También ocurre algo parecido en la vida espiritual. Puede
ocurrir que nos sintamos tan privilegiados por tener fe y tan seguros de contar
con el amor de Dios que, llevados a una mala comprensión, podemos acabar
mirando por encima del hombro a los que no son capaces de creer como nosotros.
Es una tentación constante el pensar que porque practiquemos constantemente la
religión, somos mejor que otros. El egoísmo espiritual también se manifiesta en
querer acaparar los bienes espirituales de tal modo que no nos percatamos de
que Dios es también para otros.
Frente
a estas pretensiones de quedar a Dios reducido a nuestro provecho personal.

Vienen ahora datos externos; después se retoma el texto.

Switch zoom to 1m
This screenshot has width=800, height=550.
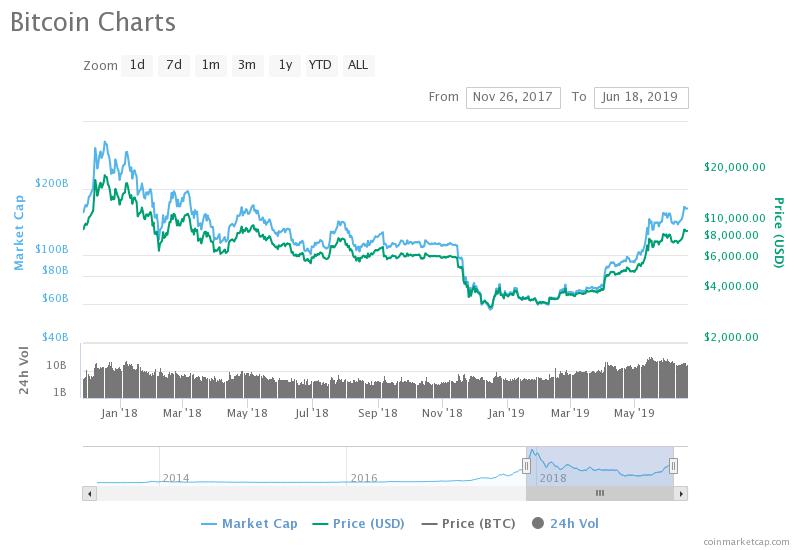tap(210, 65)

Las
lecturas de hoy nos hablan de un Dios que rompe toda clase barreras geográficas
y espirituales. Dios llama a todos los hombres a la mesa de la comunión que ha
preparado en su monte santo, es decir, en su presencia. La profecía de Isaías
es una llamada a la universalidad de la salvación. Dios convoca a todos los
pueblos de la tierra a vivir con Él. El evangelio es para todos, como pondrá de
manifiesta, la intervención impertinente de la mujer cananea. Bendita impertinencia
que movió a misericordia al corazón de Cristo.
Pero
estas lecturas no se quedan en meras ideas piadosas y en deseos santos, sino
que se concretan en la vida ordinaria de los cristianos y de la Iglesia. Estas
lecturas nos llaman a la misión para hacer realidad lo que Dios quiere en estos
pasajes. Los cristianos debemos romper el egoísmo espiritual y la timidez para
anunciar con valentía y sin complejos que la salvación solo está en Jesucristo
y en nadie más ni en nada más. Aún resuenan aquellas palabras del beato Pablo
VI: “los hombres
podrán salvarse por otros caminos, gracias a la misericordia de Dios, si
nosotros no les anunciamos el Evangelio; pero ¿podremos nosotros salvarnos si por negligencia, por miedo, por vergüenza
—lo que San Pablo llamaba avergonzarse del Evangelio—, o por ideas falsas
omitimos anunciarlo? Porque eso significaría ser infieles a la llamada
de Dios que, a través de los ministros del Evangelio, quiere hacer germinar la
semilla; y de nosotros depende el que esa semilla se convierta en árbol y
produzca fruto” (Evangelii Nuntiandi, 80).
Los
cristianos tenemos el deben de proponer a todos la Verdad que hemos conocido en
Cristo. Pero más aún tenemos la grave obligación de vivir esa misma Verdad pues
la gente creerá en Dios en la medida en que nos vean cómo vivimos, cómo amamos
y cómo nos realizamos en la vida. De nuestras palabras y de nuestras obras
depende que Dios sea conocido, amado y seguido en este mundo. ¿Estás dispuesto?
Pues adelante porque la recompensa es la gloria eterna de los santos. Amén.